━━━━━ Source information ━━━━━

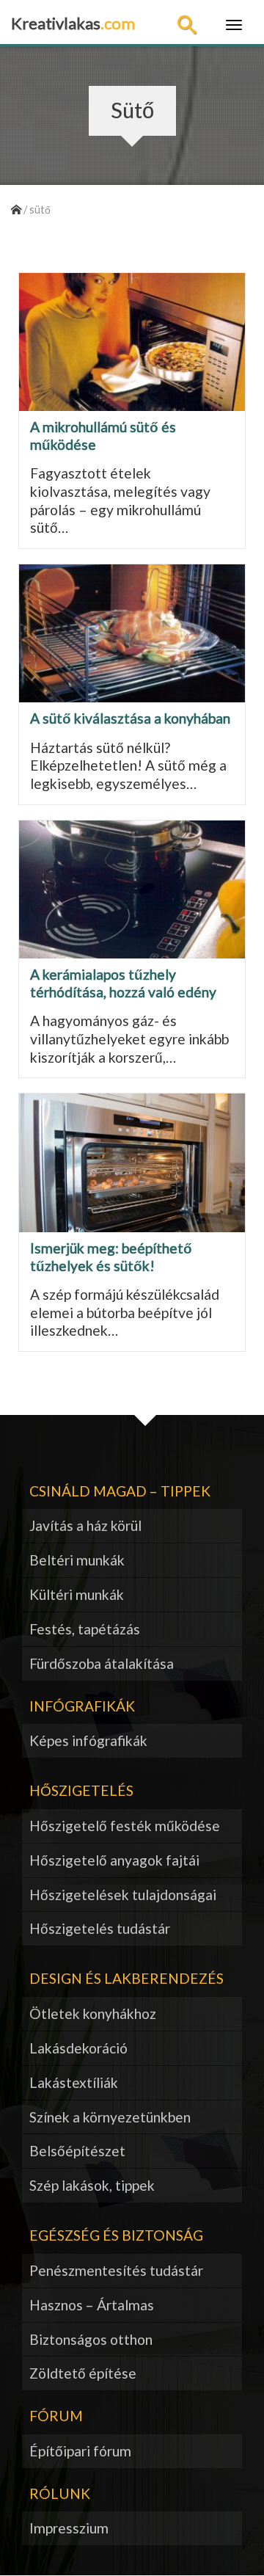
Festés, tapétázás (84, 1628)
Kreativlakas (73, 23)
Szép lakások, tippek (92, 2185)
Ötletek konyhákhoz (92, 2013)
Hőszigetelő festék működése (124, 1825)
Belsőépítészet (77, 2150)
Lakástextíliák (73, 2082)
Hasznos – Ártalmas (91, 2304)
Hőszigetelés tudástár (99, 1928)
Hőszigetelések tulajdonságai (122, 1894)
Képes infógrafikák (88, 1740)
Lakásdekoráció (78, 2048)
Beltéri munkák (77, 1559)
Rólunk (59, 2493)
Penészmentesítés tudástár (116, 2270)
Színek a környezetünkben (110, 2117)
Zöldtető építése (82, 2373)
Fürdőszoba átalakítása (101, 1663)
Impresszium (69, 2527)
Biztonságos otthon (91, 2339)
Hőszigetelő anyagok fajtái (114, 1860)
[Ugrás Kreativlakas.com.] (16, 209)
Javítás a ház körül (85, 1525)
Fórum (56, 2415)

━━━━━
━━━━━ Source information ━━━━━

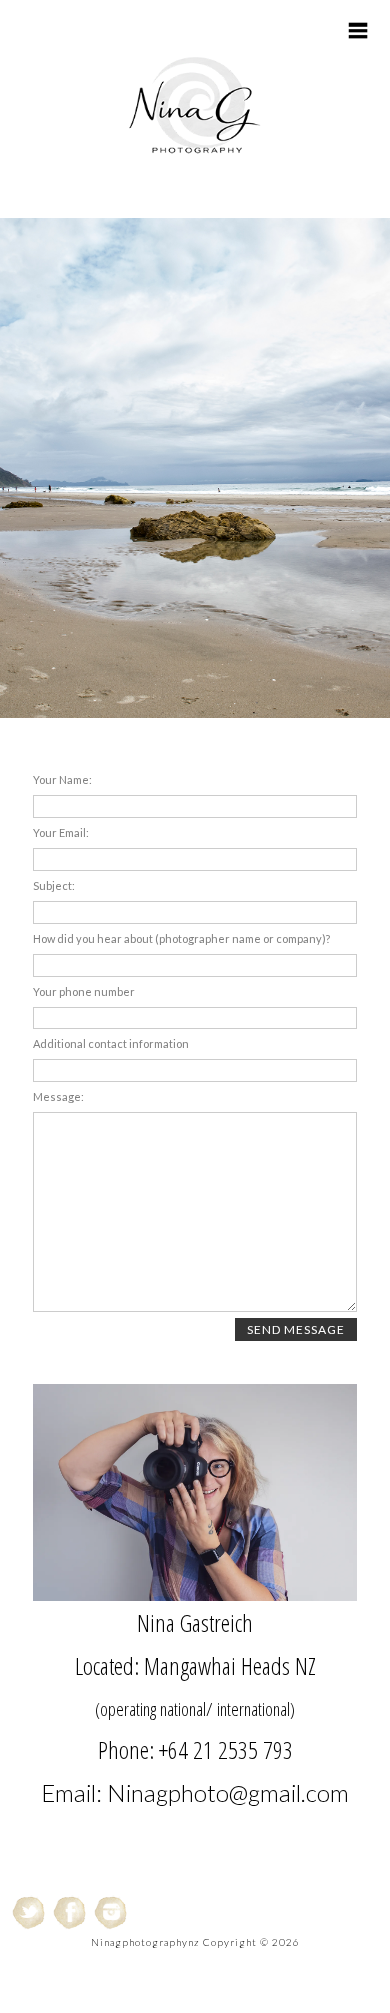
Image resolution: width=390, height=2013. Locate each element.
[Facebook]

━━━━━
━━━━━ Source information ━━━━━

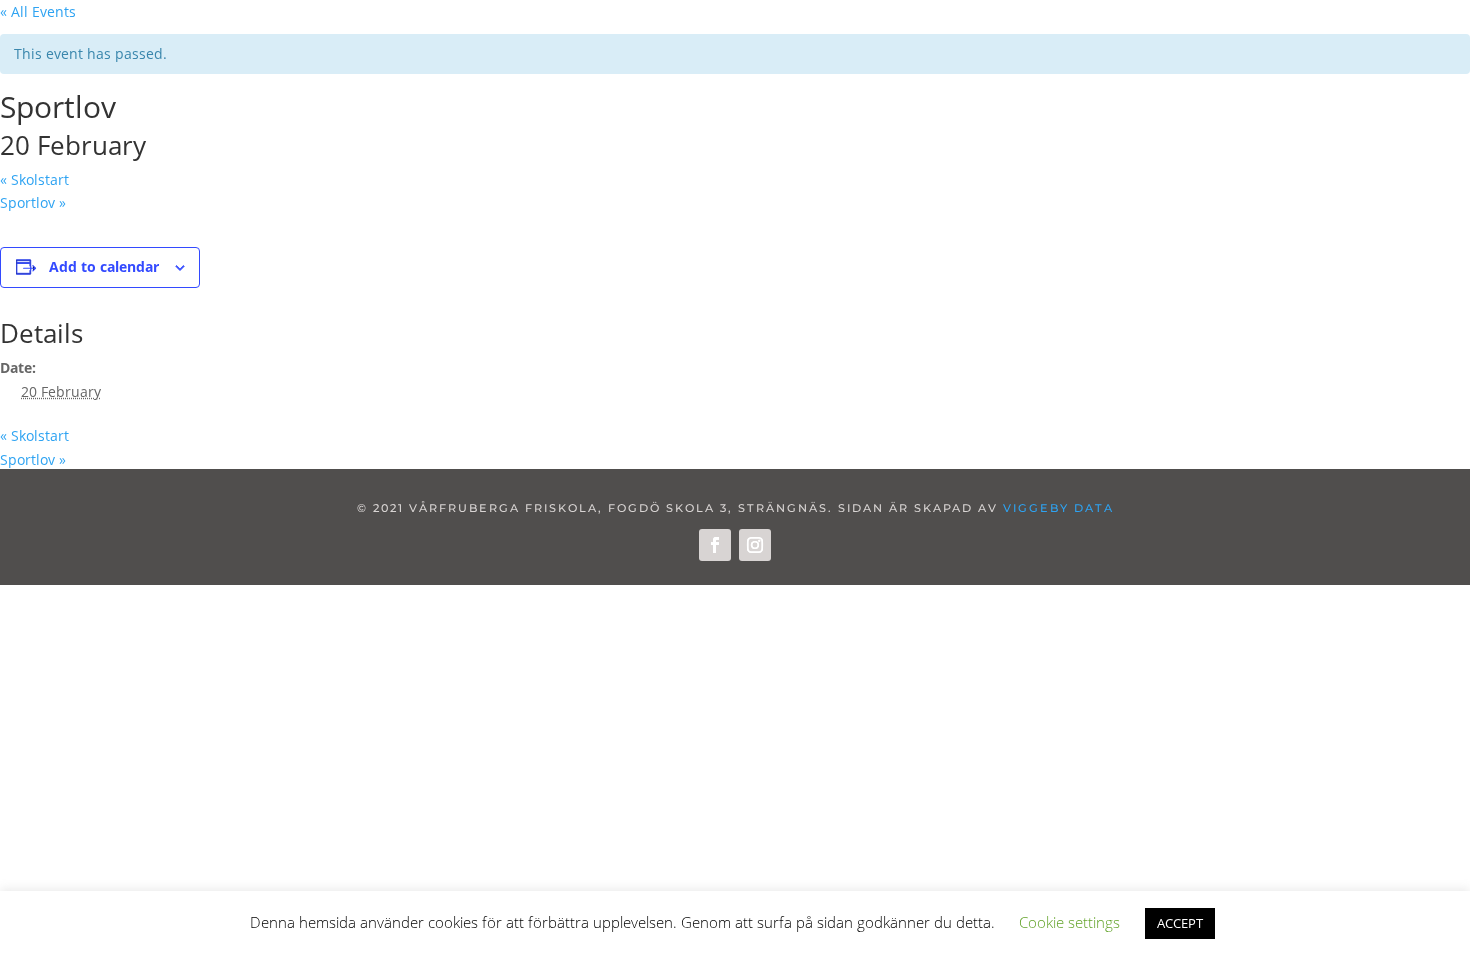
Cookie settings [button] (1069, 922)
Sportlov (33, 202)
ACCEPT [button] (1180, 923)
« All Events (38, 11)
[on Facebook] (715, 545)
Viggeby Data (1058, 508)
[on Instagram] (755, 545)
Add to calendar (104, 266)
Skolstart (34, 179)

━━━━━

**How to complete this task:** Read the listing. Report every line that includes the word "tudástár".

**Your response:**
Hőszigetelés tudástár (99, 1928)
Penészmentesítés tudástár (116, 2270)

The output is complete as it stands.